16 January 2020
Brydon audit reforms and the future of audit work
Dr Dorothy Toh, Postdoctoral Research Associate at the FinWork Futures Research Centre, King's Business School
Dr Dorothy Toh asks whether the latest plans to restore public faith in audit are ambitious enough
The recent spate of corporate failures in the UK including construction firm Carillion, high street stalwart BHS and travel company Thomas Cook has sparked a new crisis of confidence in the value of audit and the work of auditors. Last month, former London Stock Exchange Chairman Sir Donald Brydon released the latest in a series of governmental reviews of the quality and effectiveness of audit.
While Brydon did not opine on some of the more controversial proposals previously put forward, such as the joint audits proposed by the Competition and Markets Authority in April 2019, his report nonetheless proposes extensive reforms which he hopes will restore confidence in audit and increase its usefulness to the public. These include separating audit from the accountancy profession and a adopting a new, broader definition of audit’s responsibilities with a greater emphasis on fraud detection and providing a more forward-looking assessment of companies.
The future of audit work
The separation of audit from the wider accountancy profession is a new proposal which acknowledges that the skillset required of an auditor and the nature of their work is different from that of their current colleagues. With global technological developments currently advancing at pace, accountancy work - much of it deemed, perhaps unfairly, to be routine, repetitive and clerical, is often cited as one of jobs at greatest risk of automation. The current levels of automation in tax compliance work alone provide some indication that this trajectory will only continue.
Auditing, however, has always purportedly relied on a greater element of professional judgement in reaching decisions related to the accuracy and fairness of figures.
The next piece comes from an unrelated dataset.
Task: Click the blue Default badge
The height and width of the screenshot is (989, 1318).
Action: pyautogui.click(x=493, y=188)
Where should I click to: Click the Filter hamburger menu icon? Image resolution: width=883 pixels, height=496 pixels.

The work requires skillsets which are not as easily automated. Problem solving, critical thinking, communication and increasingly, IT acumen and programming skills are sought after.
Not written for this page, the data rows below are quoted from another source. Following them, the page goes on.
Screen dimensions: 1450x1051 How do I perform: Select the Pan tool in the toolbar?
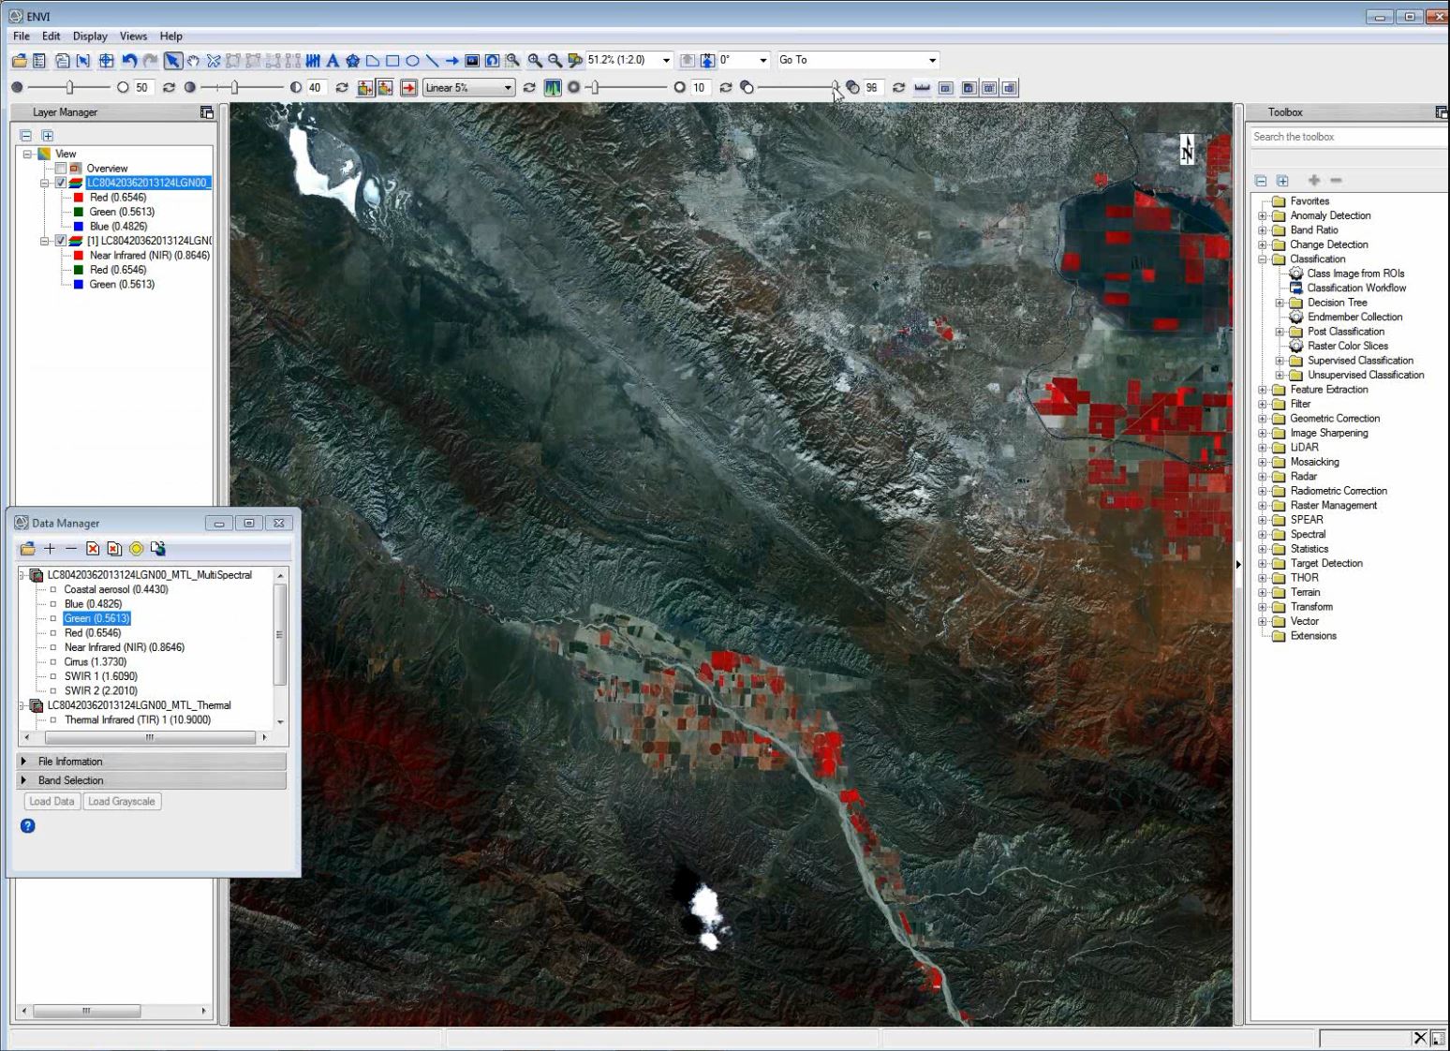(x=191, y=60)
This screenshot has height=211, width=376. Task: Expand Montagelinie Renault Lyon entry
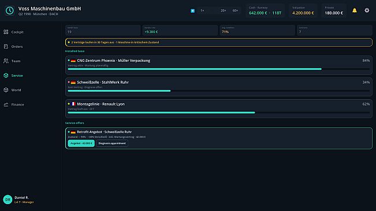tap(219, 108)
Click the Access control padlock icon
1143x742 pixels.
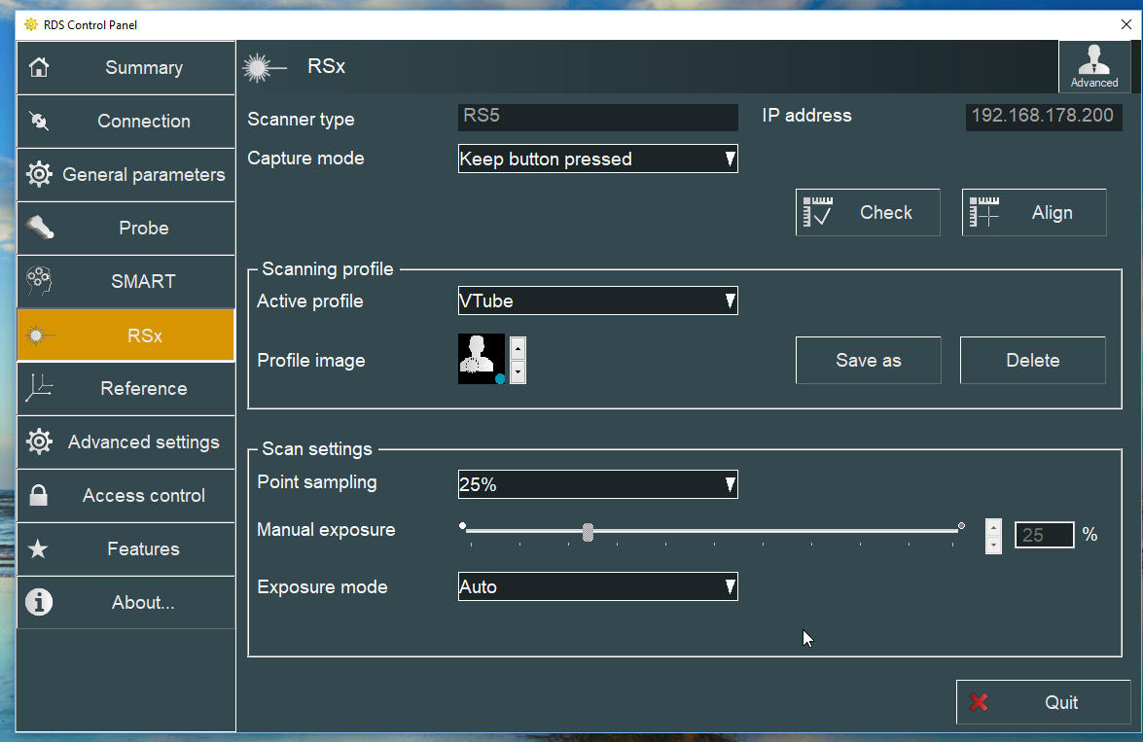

Forming a new auditing profession may be useful in articulating more clearly what the role entails and the skillsets it demands. This could help address the shortage of graduate entrants to the profession, which is currently not seen as attractive as some other career options.
A new professional identity
Whilst Brydon has not considered the consequences of technology in his review, it is difficult to see how audit can be redefined without evaluating the impact of technology. Currently, we see technology being used to automate the more routine aspects of audit work. But alongside this are developments which have the potential to change audit more fundamentally.
Increased focus on the identification of risk areas, more powerful ways to interrogate corporate data, and accessing data on a continuous basis could provide the scope to re-imagine the profession altogether. Audit could become a real-time assurance provider, an IT based verification solution or even merge with other risk assessment agencies. The establishment of a standalone auditing profession may serve to accelerate developments along these lines.
History, however, reminds us that we have been here before, and that the UK’s experience of audit is not unique. From cycles of failure and reform and even the use of technology for standardisation, efficiency and quality purposes, auditing has had an uneasy history. A solution to decades-old problems with public trust will not be easily achieved. Brydon recommends a follow-up review in 2025. Given that the UK is often seen as a leader in regulatory reform, this review will be closely watched not just in the UK, but around the world.
Dr Dorothy Toh is Research Associate at our FinWork Futures Research Centre investigating the future of financial work. Prior to academia, she worked as an auditor focussed on listed companies, and as the head of finance within a large international group.